DMS 504 Advanced Video Production
Conrad :: R 3:00pm - 6:40pm :: CFA 278
Reg #000373 - Grad
This course is a very hands-on introduction to the real world of the producing and exhibiting video maker. It focuses on some of our most central and troubling creative problems: What kind of project should I make, and why? How do I organize my project? How important is our cultural environment for our work? Is it important to create as individuals or in groups? And what do I do with my work when it's "done"? In this course each individual will develop their own approach to the production of video projects; some will do work that can be completed quickly (preferred!), others will work on longer projects. Some will work alone, others in groups. Much of the class time will be devoted to observing one another's working processes and progress. Each student will be responsible for discussing or showing their work or ideas, or presenting a summary of an assigned topic, during a four-minute time slot each week. In addition, there will be lectures, workshops, and discussions of technical and aesthetic issues including advanced editing, audio, and special effects. Other course activities (productions, showings, field trips) are also an option. Students will use both studio and field production equipment, and will work on nonlinear editing facilities. There is a lab fee for Advanced Video, in addition to which the student should plan for up to $100 in additional costs, including a standard video production text for reference. Regular and punctual attendance at course meetings is mandatory. Grades are based on the number of classroom presentations made (60%), personal progress in work completed (25%), participatory attendance (7.5%), and periodic quizzes on course topics (7.5%). Lab Fee $100.
DMS 515 Media Urbanism
Shepard :: MW 3:00pm-4:50pm :: CFA 246
Reg #108305 Grad
This hybrid studio-seminar focuses on contemporary media art situated in urban space. Through a series of urban research experiments and transdisciplinary readings, students develop skills to critically engage the city and explore alternative urban activities and experiences enabled by a range of mobile, embedded, pervasive, networked and distributed media, communication and information systems. Drawing on a broader discourse involving the technological mediation of urban life, weekly discussions are organized around readings in social and spatial theory, open systems, participatory structures, computer science, human geography and urban form as well as presentations and analyses of contemporary projects in locative media, ambient informatics, and urban computing. Periodic critiques provide a platform for discussing students' ongoing project development and prototyping, with an emphasis on producing a project proposal at the end of the semester that can be submitted to exhibition venues and funding organizations.

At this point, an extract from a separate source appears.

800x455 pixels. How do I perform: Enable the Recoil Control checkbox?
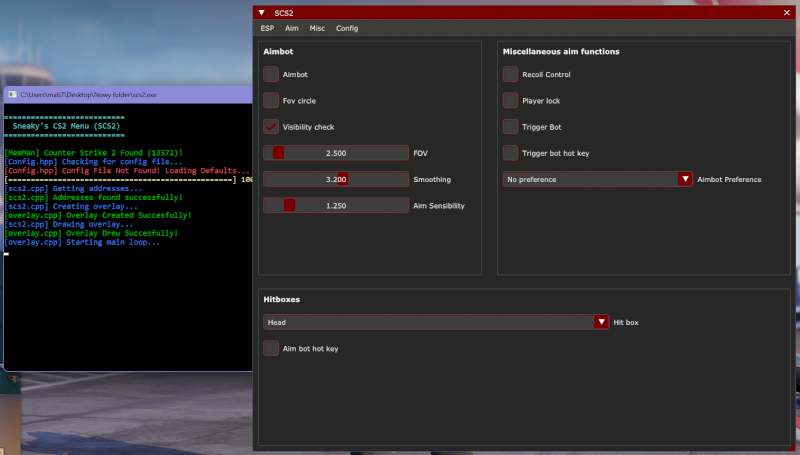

DMS 516 Critical Ambient Intelligence
Bohlen :: M 7:00pm - 10:40pm :: CFA 246
Reg #370381 Grad Only
Ambient Intelligence (AmI) refers to research and development of
electronic environments that are sensitive and responsive to the
presence of people. Born in the technophilic 1990s, AmI is a product of
the cybernetics legacy, technological utopia, and profit-oriented
experience industries. These conflicting vectors make AmI both a fad to
avoid as well as an opportunity to embrace; a chance to rethink the
possibility of technology in both private as well as public spaces.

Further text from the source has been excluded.